Extract provided:

_ _ _ _ _ _ _

Note that in the final model years since Ph.D. is no longer statistically significant. It is important to note that we have not yet looked into the assumptions or made graphs.

Export the models.

I chose American Sociological review.

require(stargazer)
## Loading required package: stargazer
## 
## Please cite as:
##  Hlavac, Marek (2022). stargazer: Well-Formatted Regression and Summary Statistics Tables.
##  R package version 5.2.3. https://CRAN.R-project.org/package=stargazer
stargazer(lm_1,lm_2,lm_3,  dep.var.labels=c("Monthly Salary (USD)"),covariate.labels=c("Years since Ph.D.","Gender: Male", "Rank: Associate Prof.", "Rank: Prof."), style="asr", out="hierarchical_exercise4_stargazer.htm", header=F)
## 
## \begin{table}[!htbp] \centering 
##   \caption{} 
##   \label{} 
## \begin{tabular}{@{\extracolsep{5pt}}lccc} 
## \\[-1.8ex]\hline \\[-1.8ex] 
## \\[-1.8ex] & \multicolumn{3}{c}{Monthly Salary (USD)} \\ 
## \\[-1.8ex] & (1) & (2) & (3)\\ 
## \hline \\[-1.8ex] 
##  Years since Ph.D. & 109.482$^{***}$ & 106.453$^{***}$ & $-$10.234 \\ 
##   Gender: Male &  & 880.403 & 571.845 \\ 
##   Rank: Associate Prof. &  &  & 1,556.978$^{**}$ \\ 
##   Rank: Prof. &  &  & 5,292.878$^{***}$ \\ 
##   Constant & 10,190.970$^{***}$ & 9,464.646$^{***}$ & 8,549.387$^{***}$ \\ 
##  \textit{N} & 397 & 397 & 397 \\ 
## R$^{2}$ & 0.176 & 0.182 & 0.397 \\ 
## Adjusted R$^{2}$ & 0.174 & 0.178 & 0.391 \\ 
## Residual Std. Error & 3,059.287 (df = 395) & 3,052.104 (df = 394) & 2,625.931 (df = 392) \\ 
## F Statistic & 84.226$^{***}$ (df = 1; 395) & 43.742$^{***}$ (df = 2; 394) & 64.613$^{***}$ (df = 4; 392) \\ 
## \hline \\[-1.8ex] 
## \multicolumn{4}{l}{$^{*}$p $<$ .05; $^{**}$p $<$ .01; $^{***}$p $<$ .001} \\ 
## \end{tabular} 
## \end{table}

You can also rely on APA Tables. But I found it buggy when combining multiple models (issues with rbind()). (There is also apaStyle but that does not play nice with RJava on Mac). Here is an example.

require(apaTables)
## Loading required package: apaTables
apa.reg.table(lm_1,filename = 'APA_exercise4.doc',table.number = 1)

_ _ _ _ _ _ _

Supplied information:
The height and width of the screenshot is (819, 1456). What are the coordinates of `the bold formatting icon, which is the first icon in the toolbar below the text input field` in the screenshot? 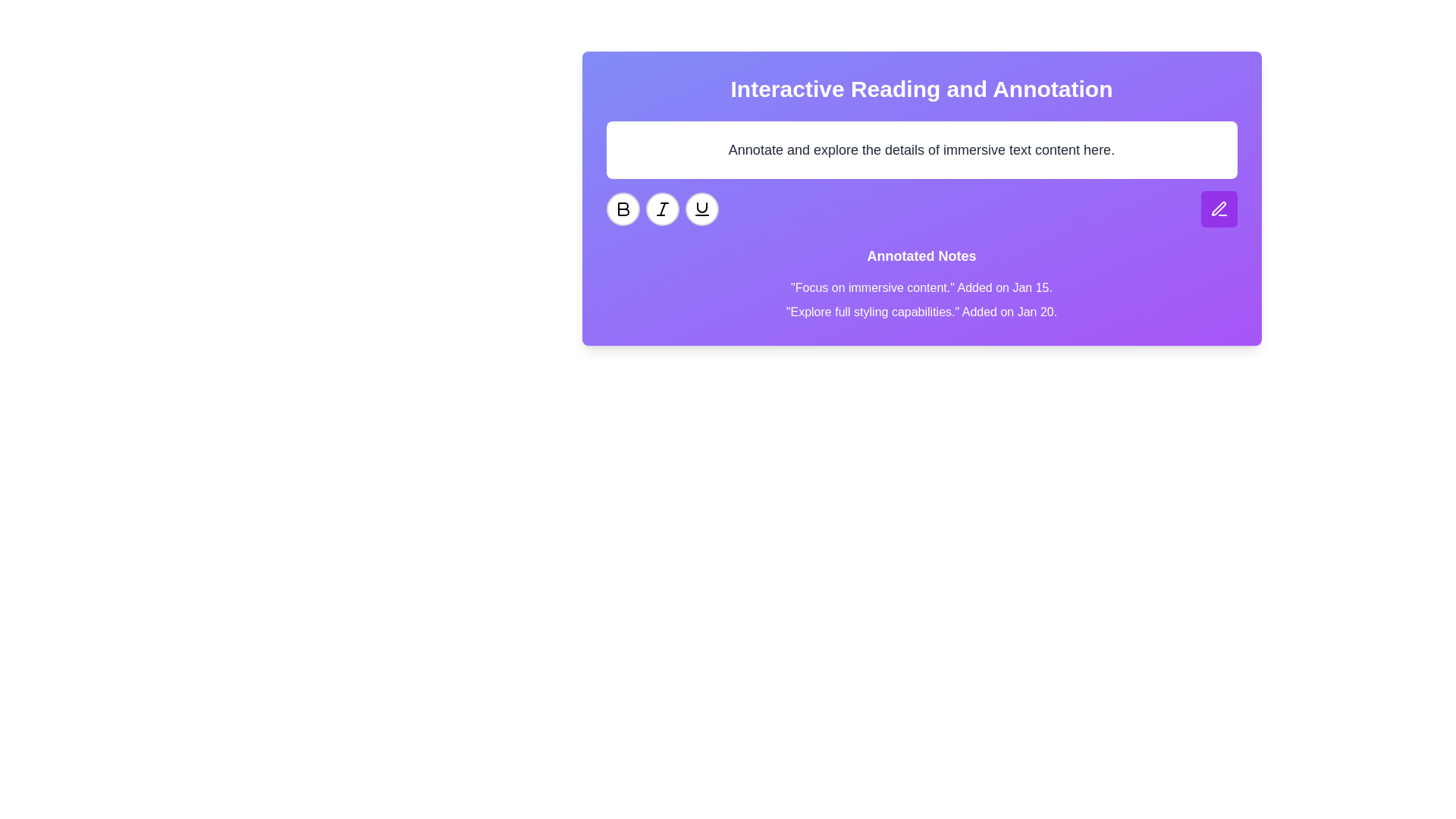 It's located at (623, 209).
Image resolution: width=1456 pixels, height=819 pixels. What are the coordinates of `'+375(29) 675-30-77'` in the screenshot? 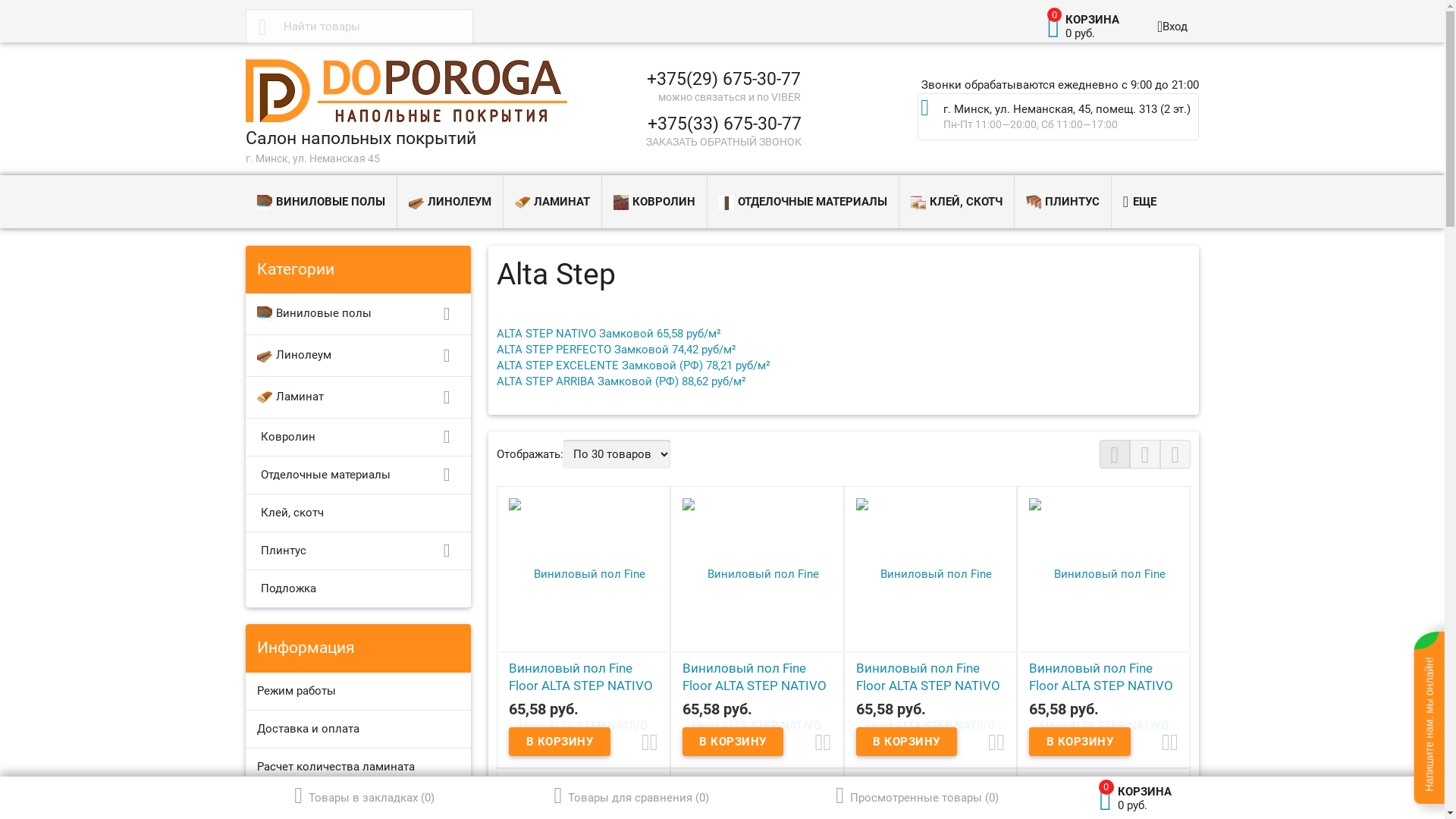 It's located at (645, 79).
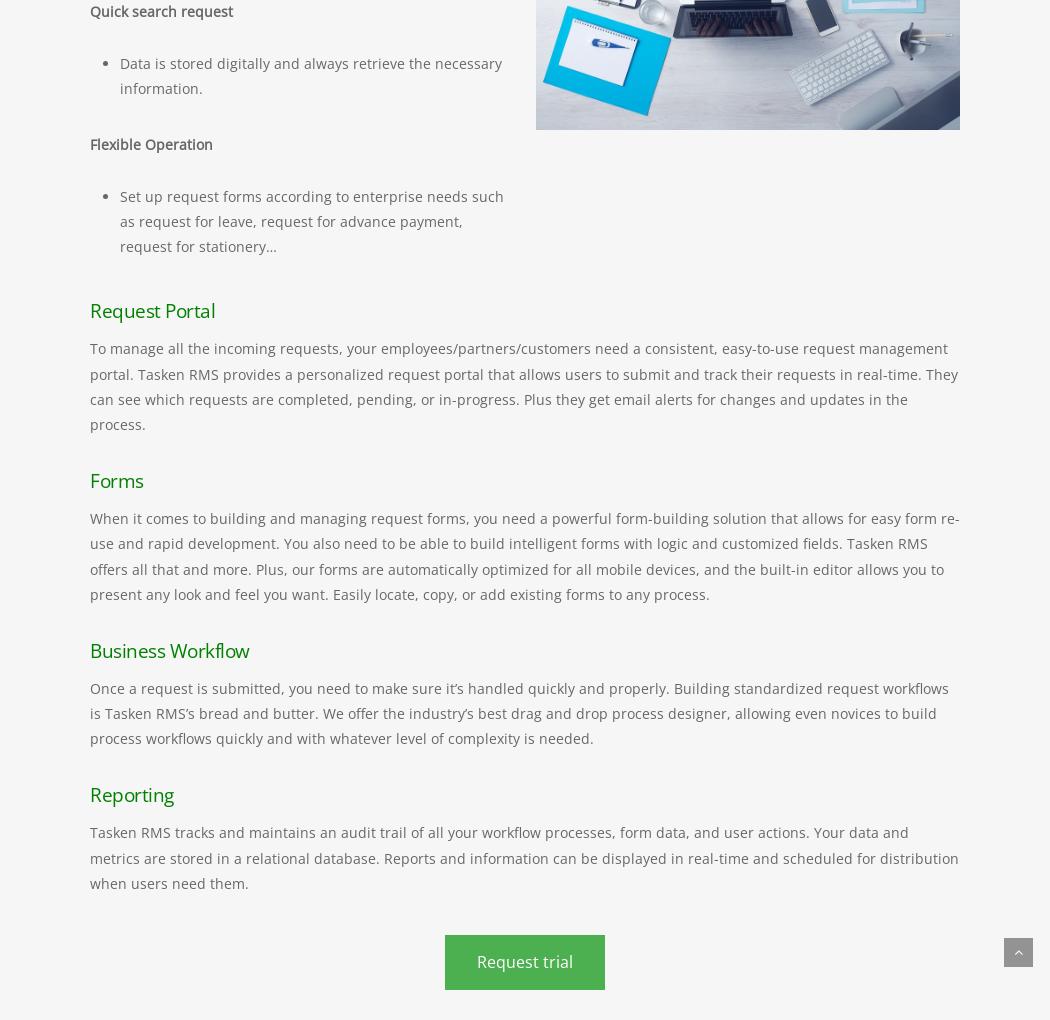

_ _ _ _ _ _ _

Required tasks:
- a) Say whether each statement agrees with the regression tutorial, answering yes or no and quoting the deciding words: (i) years since Ph.D. is not statistically significant in the final model; (ii) the American Sociological Review style was picked for the exported models; (iii) apaStyle works well with RJava on Mac.
- b) Continue the regression tutorial after its last line.
The data can be set aside here.

Results:
- a)
(i) Yes: "in the final model years since Ph.D. is no longer statistically significant"
(ii) Yes: "I chose American Sociological review."
(iii) No: "that does not play nice with RJava on Mac"

- b)
## 
## 
## Table 1 
## 
## Regression results using monthly_salary as the criterion
##  
## 
##      Predictor          b            b_95%_CI beta  beta_95%_CI sr2 sr2_95%_CI
##    (Intercept) 10190.97** [9586.80, 10795.13]                                 
##  yrs.since.phd   109.48**     [86.03, 132.94] 0.42 [0.33, 0.51] .18 [.11, .24]
##                                                                               
##                                                                               
##                                                                               
##      r             Fit
##                       
##  .42**                
##            R2 = .176**
##        95% CI[.11,.24]
##                       
## 
## Note. A significant b-weight indicates the beta-weight and semi-partial correlation are also significant.
## b represents unstandardized regression weights. beta indicates the standardized regression weights. 
## sr2 represents the semi-partial correlation squared. r represents the zero-order correlation.
## Square brackets are used to enclose the lower and upper limits of a confidence interval.
## * indicates p < .05. ** indicates p < .01.
## 

Assumptions.

Linearity.

Note that here we only checked the assumptions for the final model.

plot(lm_3, which = 1)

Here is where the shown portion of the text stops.